An evening suit for men whose birthright places it in the highest echelons of a man’s wardrobe, the formal and ceremonial section. Composed of a single-breasted jacket with satin lapels and trousers with matching satin stripes along the outside leg seams, it demands a shirt with a detachable shirtfront, cufflink sleeves and a bowtie shirt collar. A pair of patent leather shoes add the final polish to the whole ensemble, which, except for the obligatory white shirt, is all black.
Nevertheless, a man can take comfort in the range of tuxedos on offer, choosing his model according to cut, nuance and fabric. The more classical models are the “Deauville”, which has just one button and a shawl collar, and the “Capri”, which can have either one or two buttons and pointed lapels.
But when did the tuxedo first make its appearance? Several authoritative sources trace the first version to 1865, when Henry Poole & Co., a London tailor with historical roots in Saville Row, created it for an illustrious client, the Prince of Wales, who later ascended the British throne as Edward VII. However, other sources indicate that the tuxedo made its debut in 1880, probably at the famous casino synonymous with the Monegasque city of Monte Carlo. So, just as the tuxedo is enveloped in a haze of smoke, also the way that this particular suit is referred to in the different parts of the world may create confusion.
Especially in Italy and France, where the tuxedo is called a “smoking”, a famous example of which is the acclaimed “Le Smoking”, the seductive female tux designed by Yves Saint Laurent in 1966, immortalised by Helmut Newton in a black-and-white photo of a mysterious and androgynous model smoking a cigarette in a Parisian alley.
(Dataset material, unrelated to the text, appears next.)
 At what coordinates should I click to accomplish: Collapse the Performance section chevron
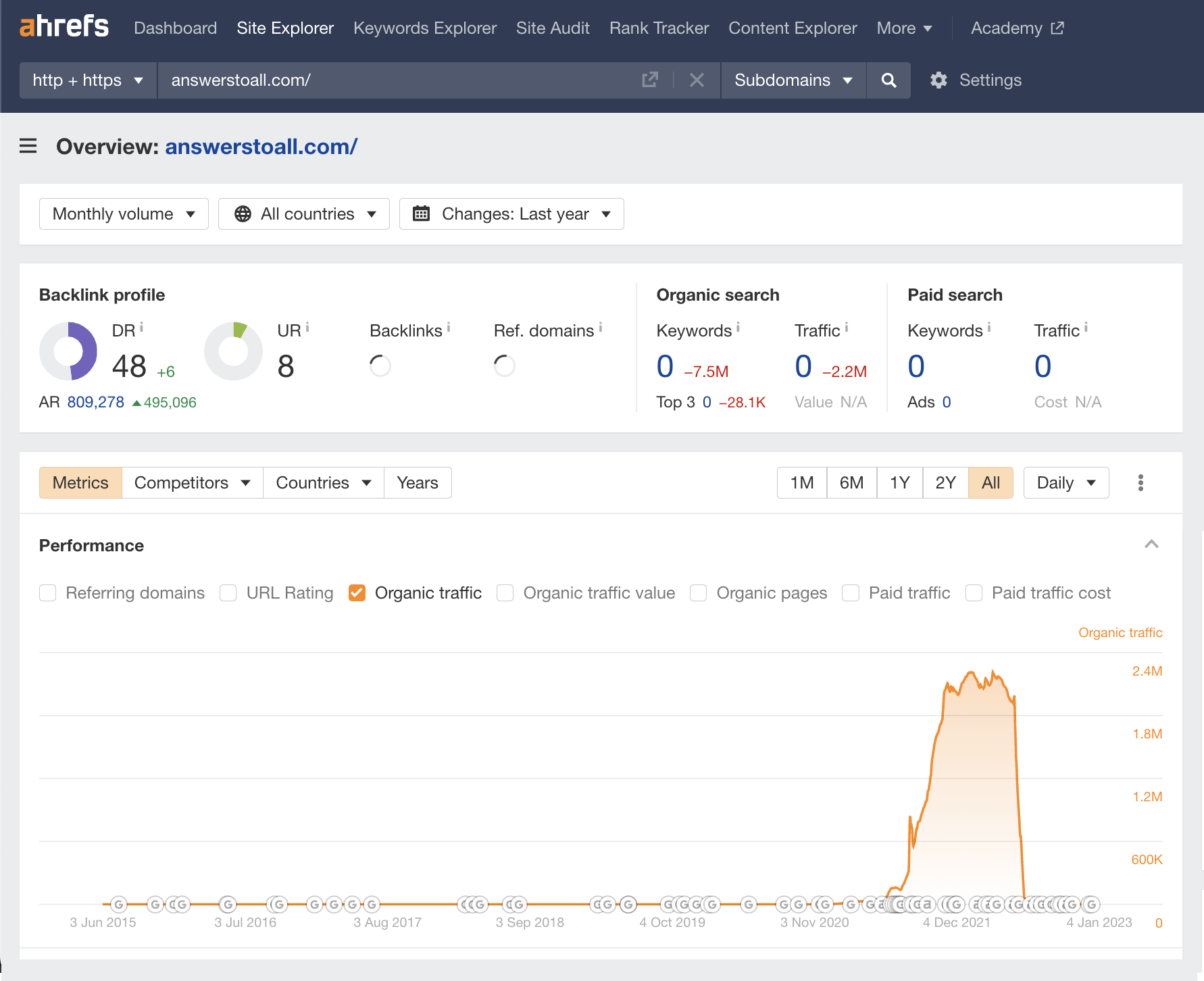point(1151,545)
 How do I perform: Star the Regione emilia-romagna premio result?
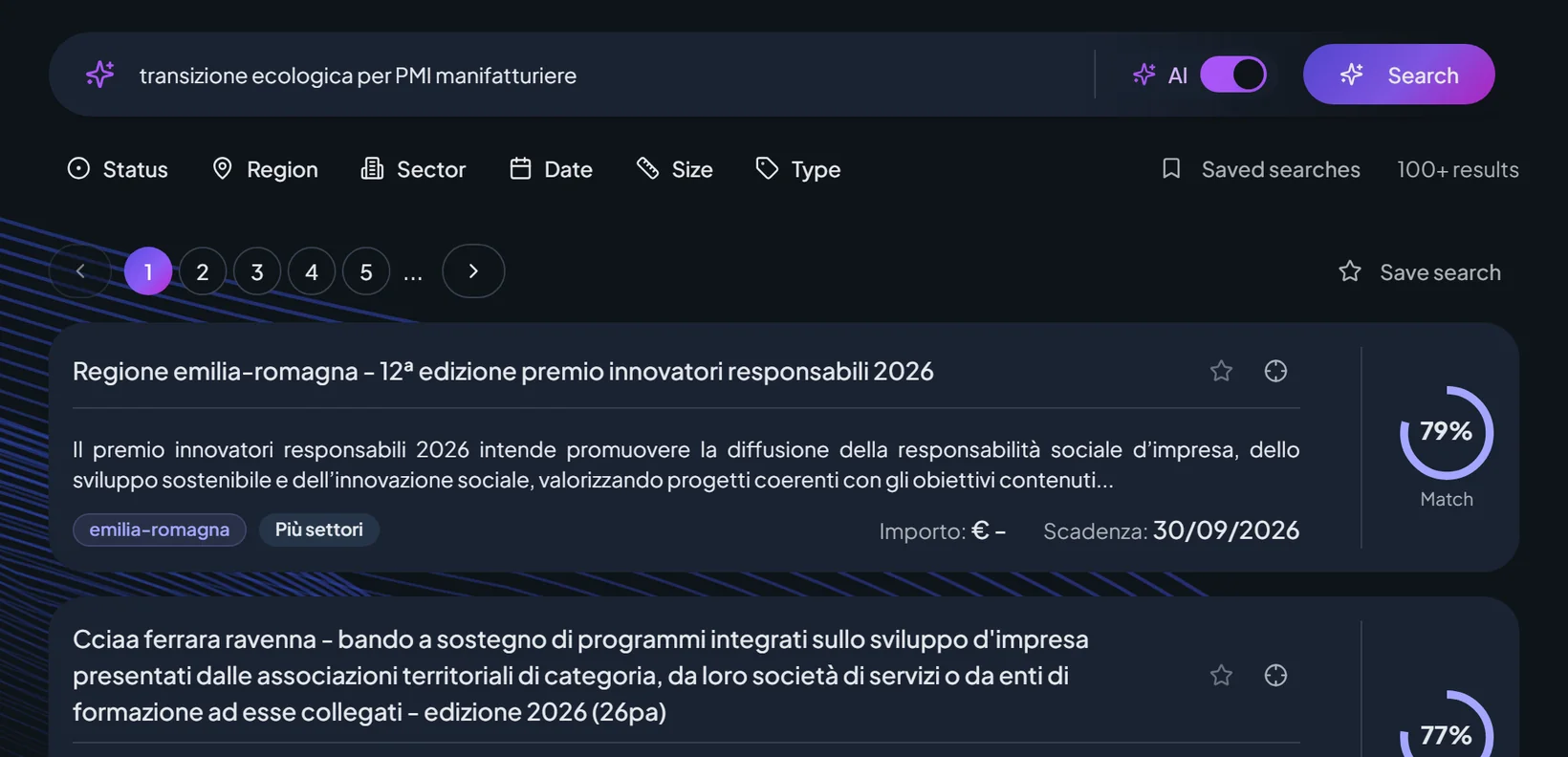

But this often gets mixed up with a smoking jacket, a lounging jacket traditionally worn after dinner to protect the suit from the smell of cigar smoke.
In British English the correct term for a tuxedo is dinner jacket.
In the United States and other English-speaking countries across the pond, the term tuxedo is used in honour of a certain James Potter, an American gentleman who, so the chronicles of history have it, was the first to wear this epitome of elegance at a fateful evening in 1886 at the Tuxedo Park Country Club in New York. Also called by its shorter form of tux, the word tuxedo has now become current usage in Great Britain.
The tuxedo: let’s uphold tradition and wear it on those special occasions when nothing else is acceptable, even if we usually ignore the dictates and demands of fashion. But is there room to bend the rules just a little bit, to send a cheeky message of rebellion, while still respecting tradition? Well, here’s one suggestion: wear a flower in your buttonhole, any flower will do as long as its white. A small transgression, given that tradition dictates that a white flower should only and exclusively adorn the lapel of a tailcoat.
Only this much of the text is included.